▶ What is asked:
1. Recast the paragraph of the pasta bake recipe that begins "First make the bolognese" as a short list of steps. Keep its main facts.
2. From the pasta bake recipe, list every ingredient given under the béchamel heading, with its quantity.
3. Carry on the pasta bake recipe from the point where it stops.

▶ Extract:
Spicy pasta bake – serves 6 generously

FOR THE RAGU:

  • 1 onion, roughly chopped
  • 3 celery sticks, roughly chopped
  • 2 green peppers, roughly chopped
  • 25g unsalted butter
  • 2 tbsp olive oil
  • 5 cloves of garlic, crushed
  • 1 tbsp tomato purée
  • 2 tbsp oregano leaves, finely chopped
  • 1 tbsp ground cumin
  • 1 tbsp ground cinnamon
  • 2 tsp ground allspice
  • 1¼ tsp chilli flakes
  • 2 bay leaves
  • 500g beef mince (not too lean, about 20% fat if possible)
  • 1 x 400g tin chopped tomatoes
  • 5-6 plum tomatoes, coarsely grate and discard the skins – if you have a mouli you could use this
  • 2 red peppers, cut into rough 3cm dice
  • 1 tsp caster sugar
  • 20g parsley, roughly chopped, plus a bit extra to serve

FOR THE BÉCHAMEL:

  • 45g unsalted butter
  • 60g plain flour
  • 500ml full cream milk
  • a pinch of ground nutmeg
  • 130g Greek-style yoghurt
  • 2 egg yolks

OTHER INGREDIENTS:

  • 350g macaroni pasta or similar
  • 180g feta, roughly crumbled
  • ¾ tsp Aleppo chilli flakes, to serve

First make the bolognese. Put the onion, celery and green peppers into a food processor and pulse briefly, until finely chopped.

▶ Information supplied:
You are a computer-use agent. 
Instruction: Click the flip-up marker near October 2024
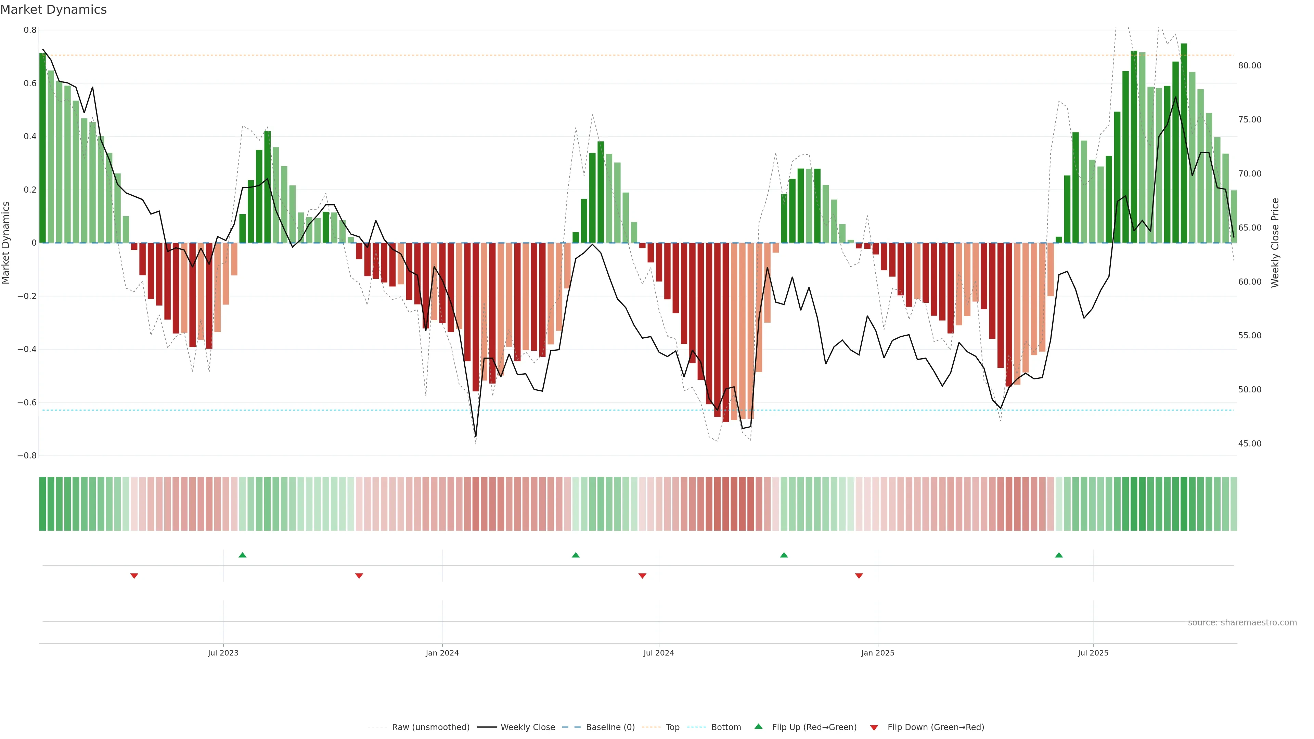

▶ Set of answers:
1.
- Make the bolognese first.
- Put the onion, celery and green peppers into a food processor.
- Pulse briefly until finely chopped.

2.
- 45g unsalted butter
- 60g plain flour
- 500ml full cream milk
- a pinch of ground nutmeg
- 130g Greek-style yoghurt
- 2 egg yolks

3.
Put the butter and oil into a large, heavy saucepan and put over a medium-high heat. Add the onion mixture and cook for 7 minutes, stirring, until softened. Add the garlic, tomato purée, oregano, spices and bay leaves and cook for a minute.

Add the beef mince and cook for a few minutes, breaking it up with a wooden spoon and cooking until no pink bits remain.

Add the tinned and fresh tomatoes, red peppers, sugar, 100ml of water, 2¼ tsp of salt and plenty of black pepper. Bring to a simmer, then cover the pan, reduce the heat to medium-low and leave to simmer very gently for 2½ hours, stirring roughly every 30 minutes, until the sauce is thick and rich. We took the lid off for the last half an hour as our ragu was very liquid. Discard the bay leaves, stir in the parsley and set aside until needed.

To make the béchamel, put the butter into a medium saucepan and place on a medium-high heat. When the butter has melted, stir or whisk in the flour and cook for a minute or two. Gradually pour in the milk, whisking or stirring continuously. Reduce the heat to medium, add the nutmeg and 1 tsp of salt, and cook for another 5 minutes, stirring all the time. Remove from the heat and set aside for 10 minutes, then stir in the yoghurt and egg yolks until mixed in.

Heat the oven to 200C fan.

Bring a large pan of salty water to the boil and cook the pasta until al dente (use the minimum time on the pack). Reserve 3 tbsp of the cooking water, then drain the pasta and add to the ragu with the reserved cooking water. Mix well then pour into a large baking dish (about 30 x 22cm and 8cm deep).

Pour the béchamel over the top and spread out evenly. Sprinkle over the feta and bake for 25 minutes, or until golden and bubbling.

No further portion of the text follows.